▶ INPUT DATA
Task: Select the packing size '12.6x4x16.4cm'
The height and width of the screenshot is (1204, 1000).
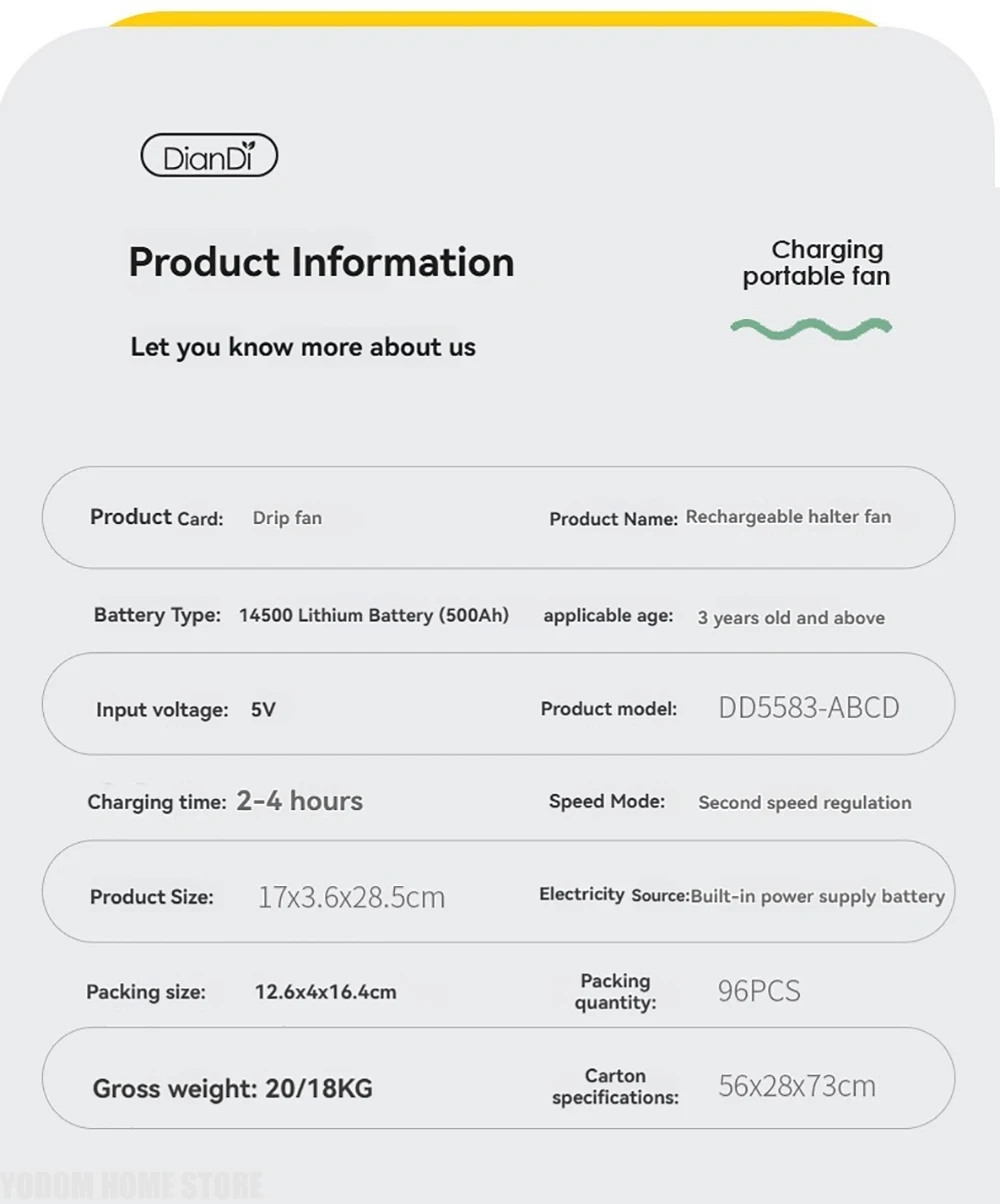Action: (x=326, y=992)
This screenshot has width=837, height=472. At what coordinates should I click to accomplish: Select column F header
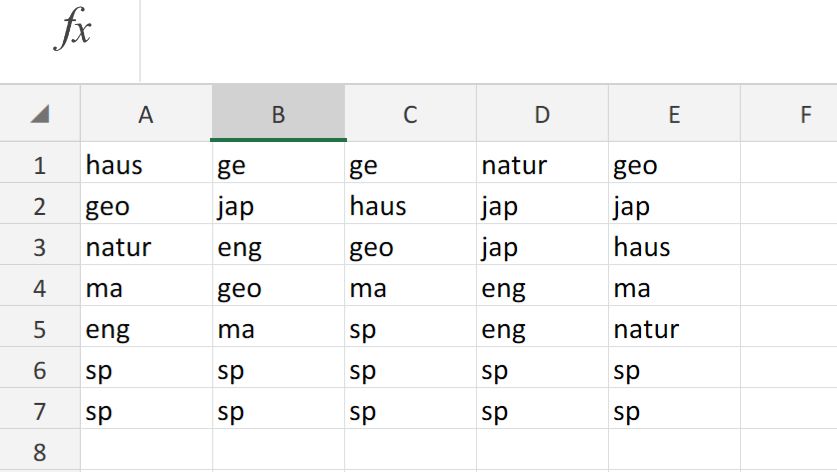[789, 113]
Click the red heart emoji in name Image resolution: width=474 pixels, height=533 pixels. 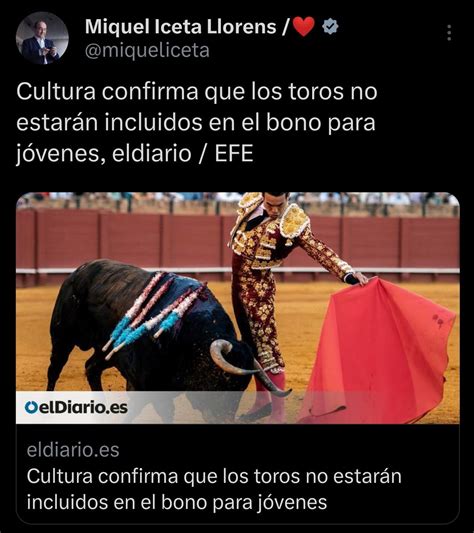[304, 27]
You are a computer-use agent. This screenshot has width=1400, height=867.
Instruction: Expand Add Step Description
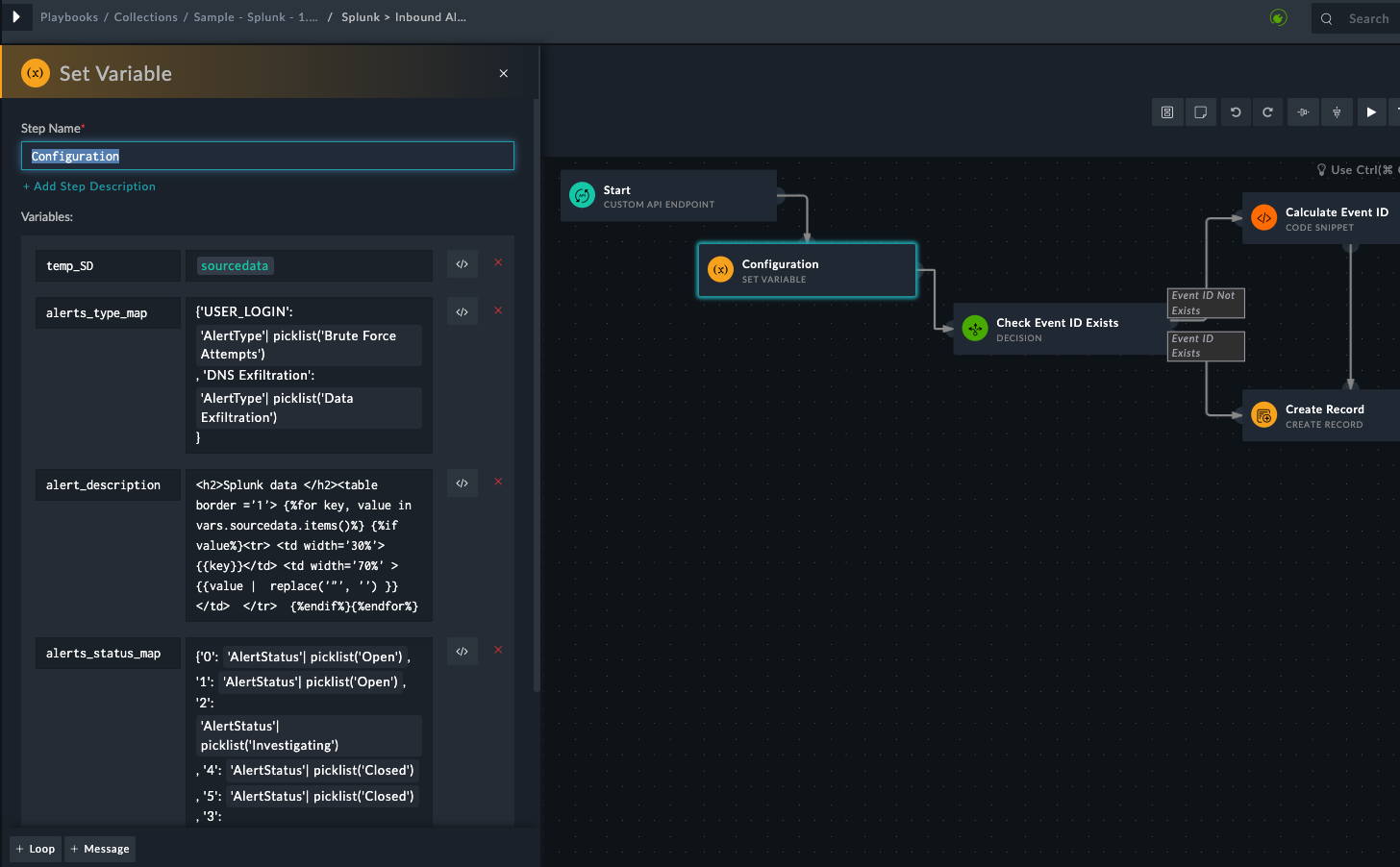point(89,186)
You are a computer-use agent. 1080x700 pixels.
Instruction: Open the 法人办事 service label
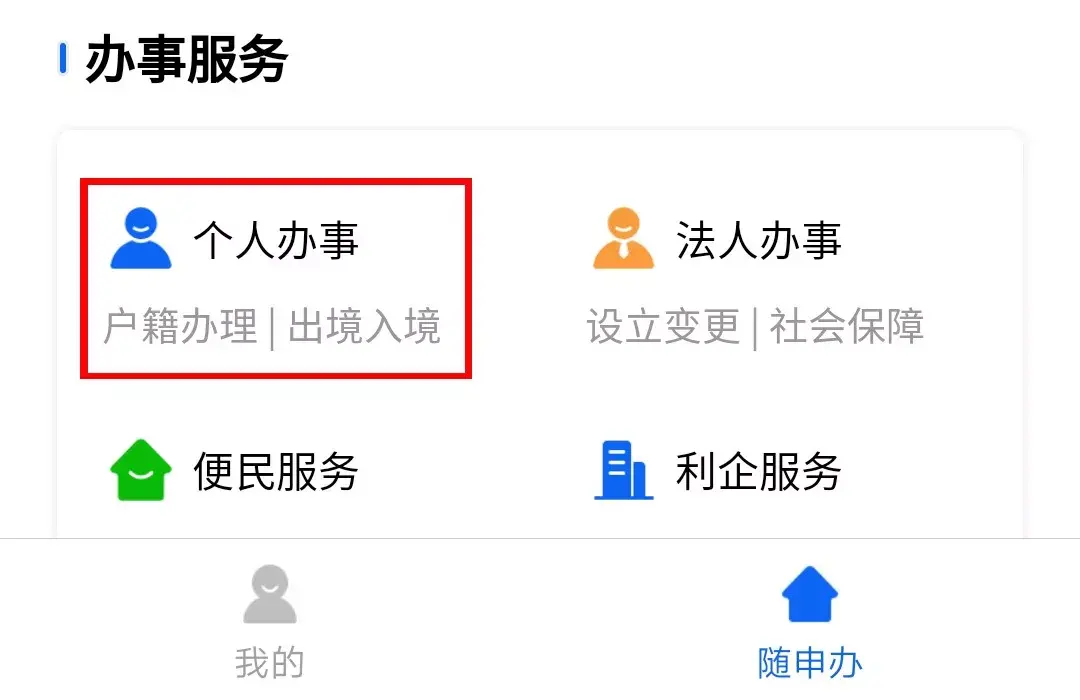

▶ WHAT TO DO
Search the entries above for "computer". Return every line that has it.

▶ RESULT OF THE TASK
You are a computer-use agent. This screenshot has width=1400, height=867.
You are a computer-use agent. 1080x700 pixels.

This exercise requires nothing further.